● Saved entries
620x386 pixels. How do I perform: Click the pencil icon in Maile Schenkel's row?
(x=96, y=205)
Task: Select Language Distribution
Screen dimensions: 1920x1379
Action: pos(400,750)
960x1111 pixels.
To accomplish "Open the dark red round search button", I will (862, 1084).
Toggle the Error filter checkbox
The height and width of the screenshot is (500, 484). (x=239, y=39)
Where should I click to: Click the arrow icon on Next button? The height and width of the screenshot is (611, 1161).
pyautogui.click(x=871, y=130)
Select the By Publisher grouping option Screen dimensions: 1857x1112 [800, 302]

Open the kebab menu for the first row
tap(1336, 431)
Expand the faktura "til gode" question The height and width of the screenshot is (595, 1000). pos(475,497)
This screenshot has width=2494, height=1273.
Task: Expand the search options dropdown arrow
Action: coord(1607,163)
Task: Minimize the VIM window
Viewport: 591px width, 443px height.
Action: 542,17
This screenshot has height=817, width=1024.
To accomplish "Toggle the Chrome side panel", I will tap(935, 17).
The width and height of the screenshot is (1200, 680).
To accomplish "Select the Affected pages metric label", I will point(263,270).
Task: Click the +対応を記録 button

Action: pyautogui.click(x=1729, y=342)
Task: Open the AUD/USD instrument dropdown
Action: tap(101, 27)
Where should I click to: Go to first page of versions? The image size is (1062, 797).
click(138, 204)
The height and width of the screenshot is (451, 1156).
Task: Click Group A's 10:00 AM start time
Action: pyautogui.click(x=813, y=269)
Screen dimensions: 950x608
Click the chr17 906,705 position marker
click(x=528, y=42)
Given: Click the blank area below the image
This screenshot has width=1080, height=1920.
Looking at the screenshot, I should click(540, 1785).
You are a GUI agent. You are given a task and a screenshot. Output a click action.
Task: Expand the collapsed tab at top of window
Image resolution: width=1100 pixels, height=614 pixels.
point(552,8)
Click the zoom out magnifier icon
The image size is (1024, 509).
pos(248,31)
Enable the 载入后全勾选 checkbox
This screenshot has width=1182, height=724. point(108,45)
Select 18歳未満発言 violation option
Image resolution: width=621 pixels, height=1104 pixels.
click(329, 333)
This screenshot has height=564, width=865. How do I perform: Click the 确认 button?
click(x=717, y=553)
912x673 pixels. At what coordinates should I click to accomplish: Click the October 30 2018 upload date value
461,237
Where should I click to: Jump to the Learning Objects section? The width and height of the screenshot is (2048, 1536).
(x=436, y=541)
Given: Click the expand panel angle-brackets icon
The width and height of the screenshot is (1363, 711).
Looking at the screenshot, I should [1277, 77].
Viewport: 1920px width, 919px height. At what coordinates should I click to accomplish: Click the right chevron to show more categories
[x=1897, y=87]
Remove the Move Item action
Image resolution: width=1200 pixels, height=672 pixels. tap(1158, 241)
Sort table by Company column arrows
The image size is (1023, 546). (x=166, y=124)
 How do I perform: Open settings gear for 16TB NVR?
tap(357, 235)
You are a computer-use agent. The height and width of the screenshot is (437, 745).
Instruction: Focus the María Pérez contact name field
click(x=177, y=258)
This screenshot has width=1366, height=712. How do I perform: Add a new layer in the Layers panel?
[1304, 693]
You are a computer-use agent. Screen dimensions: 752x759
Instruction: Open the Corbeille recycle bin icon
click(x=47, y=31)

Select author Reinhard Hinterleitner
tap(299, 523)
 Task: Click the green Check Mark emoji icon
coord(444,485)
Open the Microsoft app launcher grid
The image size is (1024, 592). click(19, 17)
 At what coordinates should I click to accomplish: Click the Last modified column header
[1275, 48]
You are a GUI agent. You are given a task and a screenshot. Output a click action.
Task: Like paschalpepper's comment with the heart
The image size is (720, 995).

● Direction
Copy all of the saved entries above line for line, without changing anything.

● Solution to this problem
620x386 pixels. How do I perform: Click the pencil icon in Maile Schenkel's row?
(x=96, y=205)
Task: Select Language Distribution
Screen dimensions: 1920x1379
Action: pos(400,750)
960x1111 pixels.
To accomplish "Open the dark red round search button", I will (862, 1084).
Toggle the Error filter checkbox
The height and width of the screenshot is (500, 484). (x=239, y=39)
Where should I click to: Click the arrow icon on Next button? The height and width of the screenshot is (611, 1161).
pyautogui.click(x=871, y=130)
Select the By Publisher grouping option Screen dimensions: 1857x1112 [800, 302]

Open the kebab menu for the first row
tap(1336, 431)
Expand the faktura "til gode" question The height and width of the screenshot is (595, 1000). pos(475,497)
This screenshot has width=2494, height=1273.
Task: Expand the search options dropdown arrow
Action: coord(1607,163)
Task: Minimize the VIM window
Viewport: 591px width, 443px height.
Action: 542,17
This screenshot has height=817, width=1024.
To accomplish "Toggle the Chrome side panel", I will tap(935, 17).
The width and height of the screenshot is (1200, 680).
To accomplish "Select the Affected pages metric label", I will point(263,270).
Task: Click the +対応を記録 button

Action: pyautogui.click(x=1729, y=342)
Task: Open the AUD/USD instrument dropdown
Action: tap(101, 27)
Where should I click to: Go to first page of versions? The image size is (1062, 797).
click(138, 204)
The height and width of the screenshot is (451, 1156).
Task: Click Group A's 10:00 AM start time
Action: pyautogui.click(x=813, y=269)
Screen dimensions: 950x608
Click the chr17 906,705 position marker
click(x=528, y=42)
Given: Click the blank area below the image
This screenshot has width=1080, height=1920.
Looking at the screenshot, I should click(540, 1785).
You are a GUI agent. You are given a task and a screenshot. Output a click action.
Task: Expand the collapsed tab at top of window
Image resolution: width=1100 pixels, height=614 pixels.
point(552,8)
Click the zoom out magnifier icon
The image size is (1024, 509).
pos(248,31)
Enable the 载入后全勾选 checkbox
This screenshot has width=1182, height=724. point(108,45)
Select 18歳未満発言 violation option
Image resolution: width=621 pixels, height=1104 pixels.
click(329, 333)
This screenshot has height=564, width=865. How do I perform: Click the 确认 button?
click(x=717, y=553)
912x673 pixels. At what coordinates should I click to accomplish: Click the October 30 2018 upload date value
461,237
Where should I click to: Jump to the Learning Objects section? The width and height of the screenshot is (2048, 1536).
(x=436, y=541)
Given: Click the expand panel angle-brackets icon
The width and height of the screenshot is (1363, 711).
Looking at the screenshot, I should [1277, 77].
Viewport: 1920px width, 919px height. At what coordinates should I click to accomplish: Click the right chevron to show more categories
[x=1897, y=87]
Remove the Move Item action
Image resolution: width=1200 pixels, height=672 pixels. tap(1158, 241)
Sort table by Company column arrows
The image size is (1023, 546). (x=166, y=124)
 How do I perform: Open settings gear for 16TB NVR?
tap(357, 235)
You are a computer-use agent. The height and width of the screenshot is (437, 745).
Instruction: Focus the María Pérez contact name field
click(x=177, y=258)
This screenshot has width=1366, height=712. How do I perform: Add a new layer in the Layers panel?
[1304, 693]
You are a computer-use agent. Screen dimensions: 752x759
Instruction: Open the Corbeille recycle bin icon
click(x=47, y=31)

Select author Reinhard Hinterleitner
tap(299, 523)
 Task: Click the green Check Mark emoji icon
coord(444,485)
Open the Microsoft app launcher grid
The image size is (1024, 592). click(19, 17)
 At what coordinates should I click to accomplish: Click the Last modified column header
[1275, 48]
You are a GUI agent. You are given a task and a screenshot. Output a click action.
Task: Like paschalpepper's comment with the heart
The image size is (720, 995).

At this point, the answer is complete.